▶ [EXERCISE AIM]
Copying task for the records below: reproduce each one exactly and drop the pictures.

(Beginning of TASK DATA)

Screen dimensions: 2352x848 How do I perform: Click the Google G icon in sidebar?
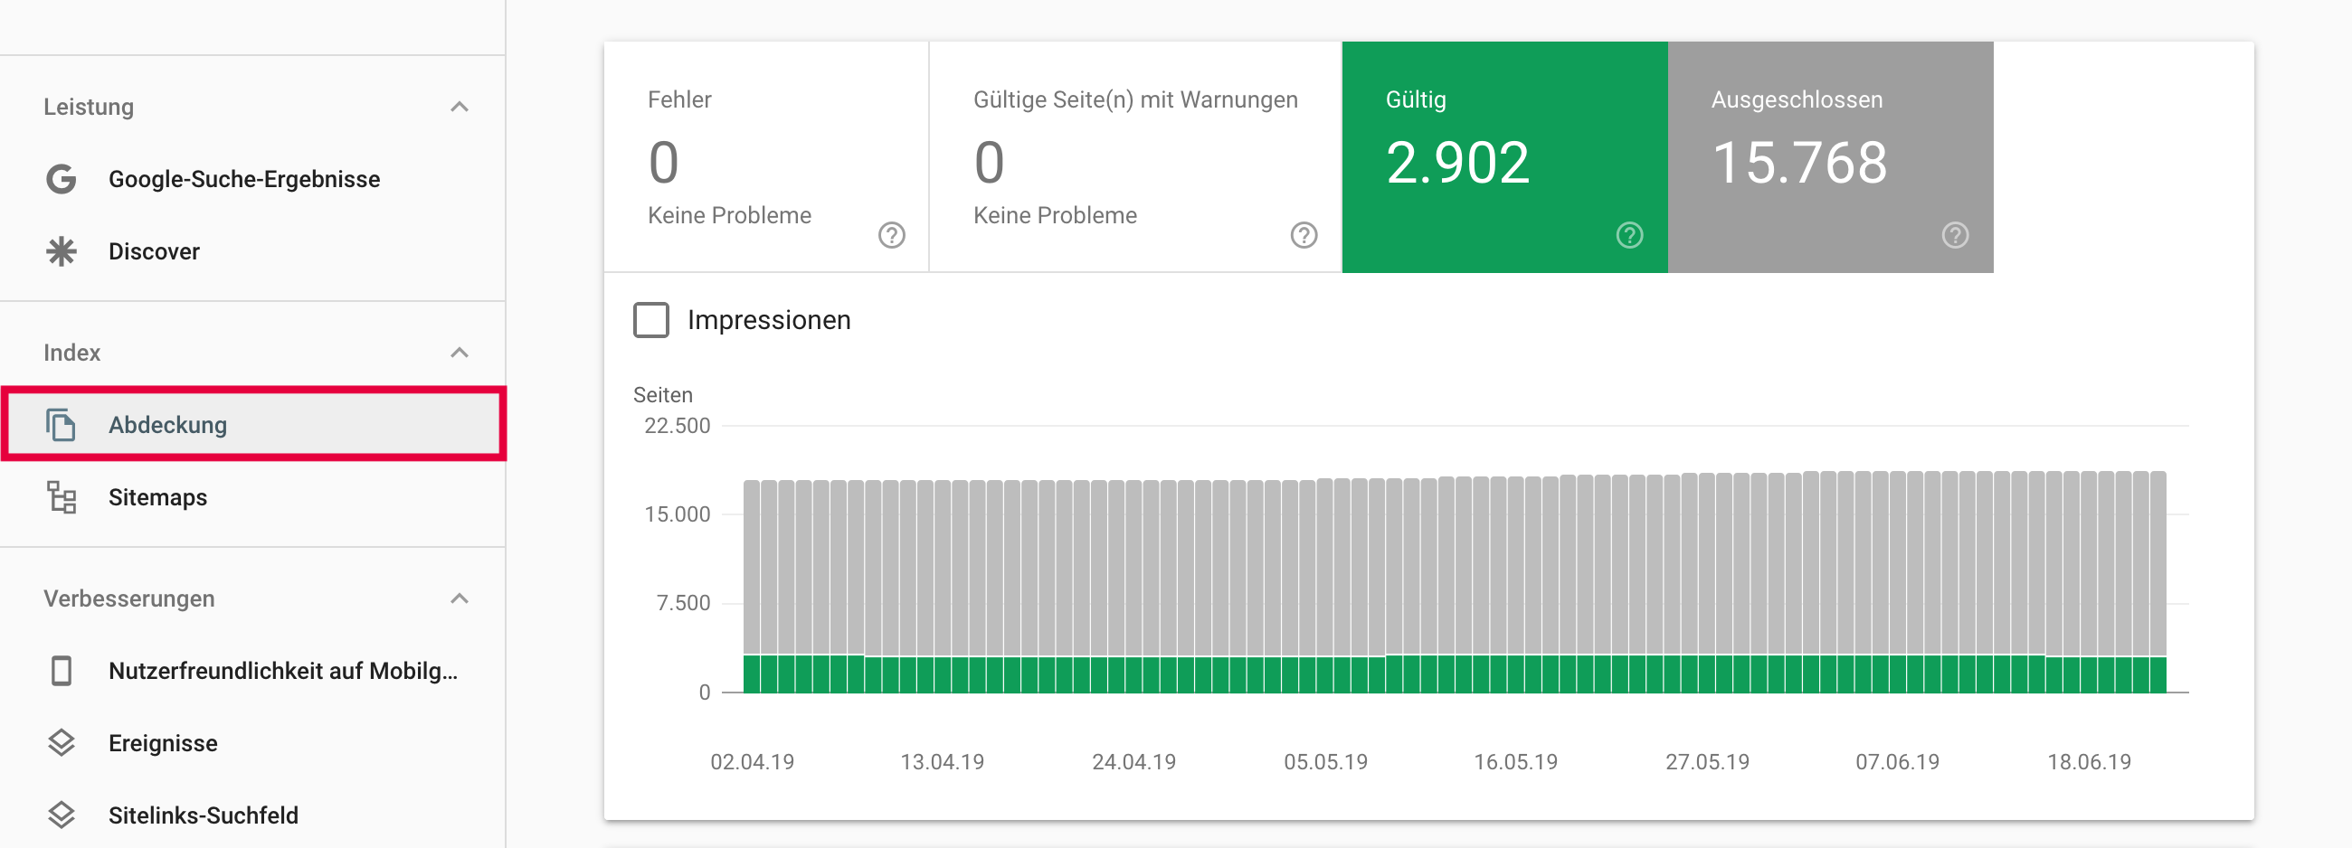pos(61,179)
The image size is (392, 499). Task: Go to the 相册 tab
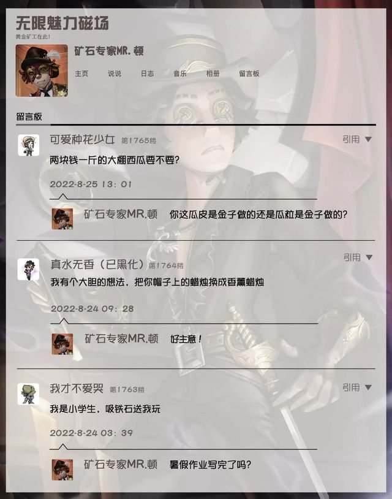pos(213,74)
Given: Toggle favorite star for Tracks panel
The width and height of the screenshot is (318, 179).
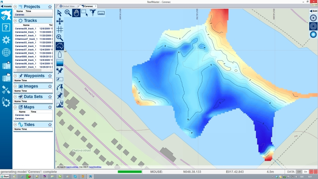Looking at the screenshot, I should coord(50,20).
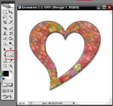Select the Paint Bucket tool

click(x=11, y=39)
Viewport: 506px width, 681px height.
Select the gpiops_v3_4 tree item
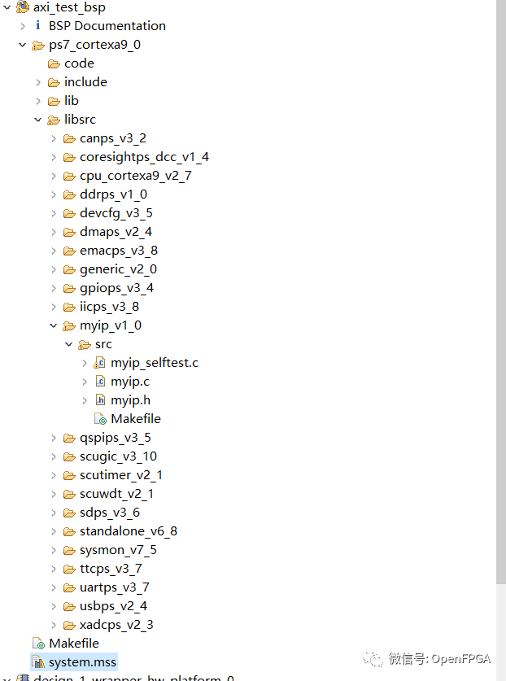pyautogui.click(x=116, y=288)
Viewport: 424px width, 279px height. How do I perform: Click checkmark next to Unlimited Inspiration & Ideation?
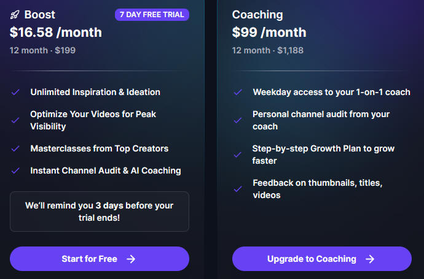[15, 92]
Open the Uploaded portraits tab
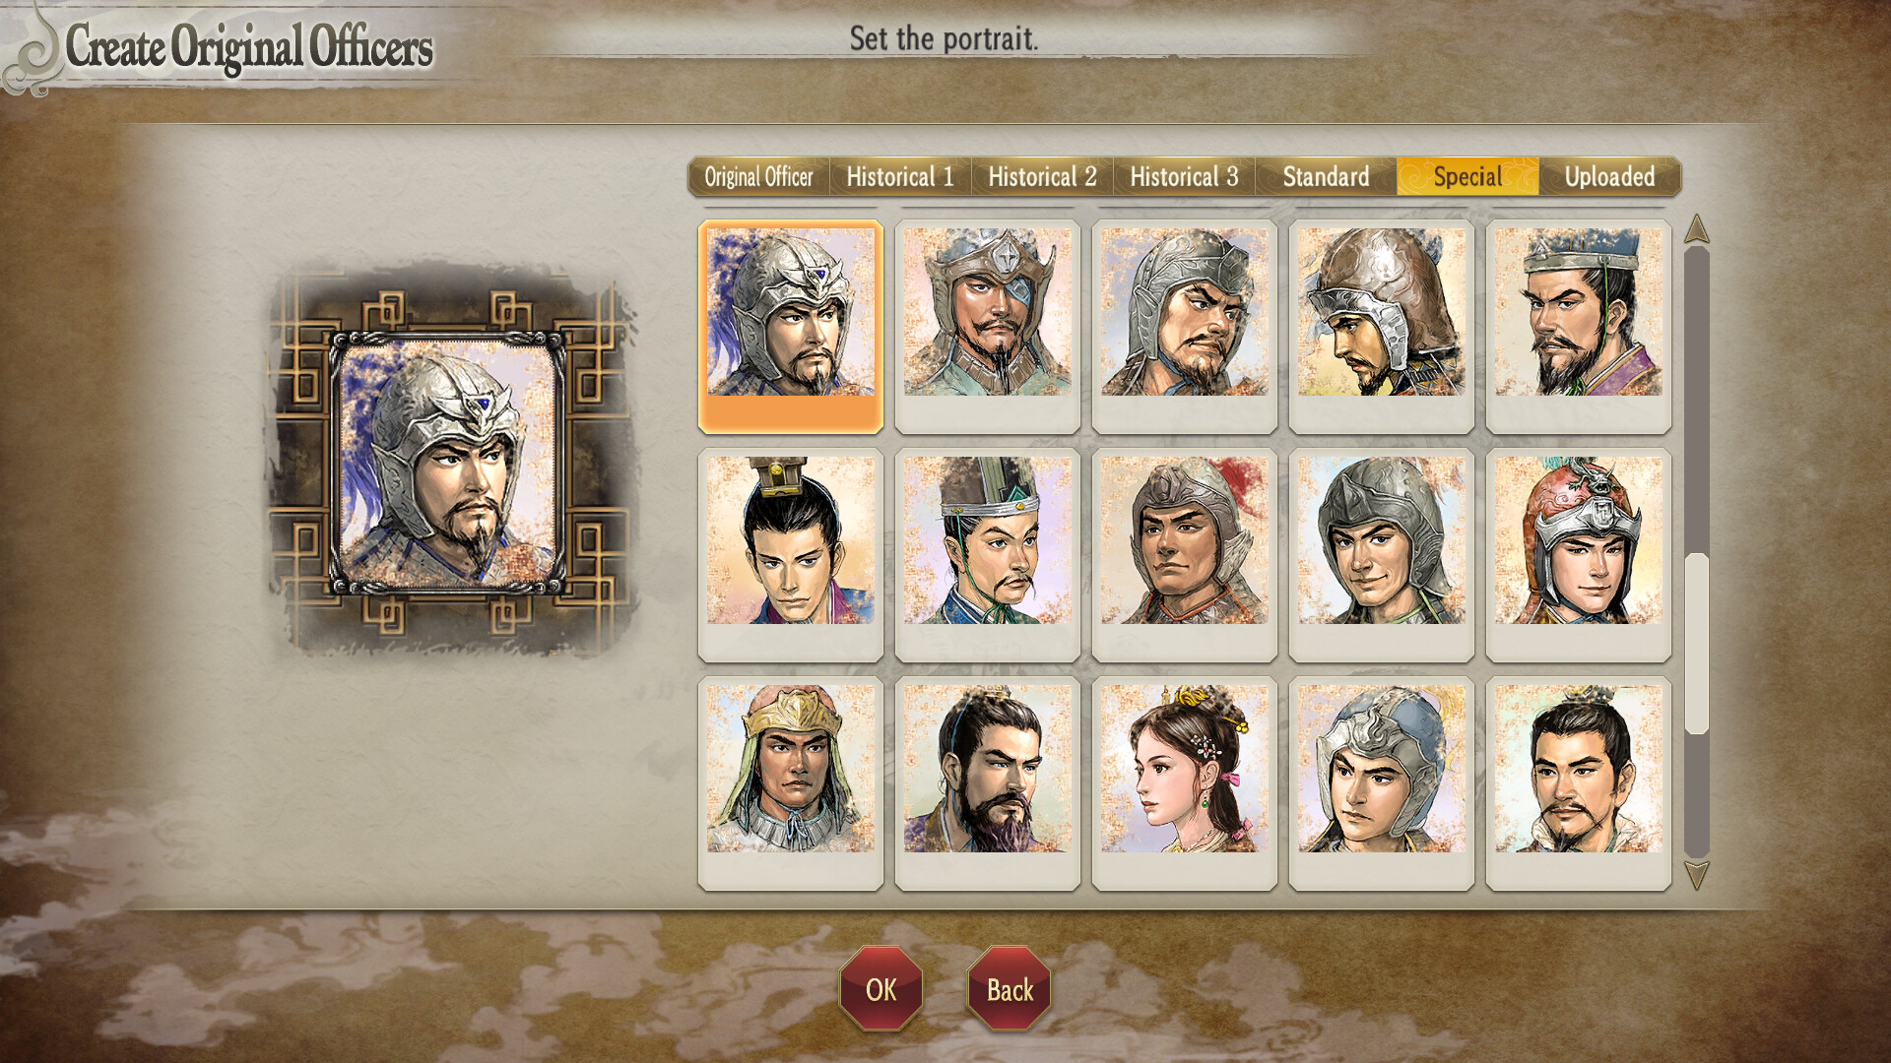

(End of TASK DATA)

▶ [OUTPUT FOR THIS EXERCISE]
Screen dimensions: 2352x848 How do I perform: Click the Google G icon in sidebar?
pos(61,179)
The image size is (392, 499). Task: Go to the 相册 tab
pos(213,74)
Given: Toggle favorite star for Tracks panel
The width and height of the screenshot is (318, 179).
Looking at the screenshot, I should coord(50,20).
Select the Paint Bucket tool

click(x=11, y=39)
Viewport: 506px width, 681px height.
Select the gpiops_v3_4 tree item
pyautogui.click(x=116, y=288)
Viewport: 424px width, 279px height. How do I perform: Click checkmark next to Unlimited Inspiration & Ideation?
[15, 92]
Open the Uploaded portraits tab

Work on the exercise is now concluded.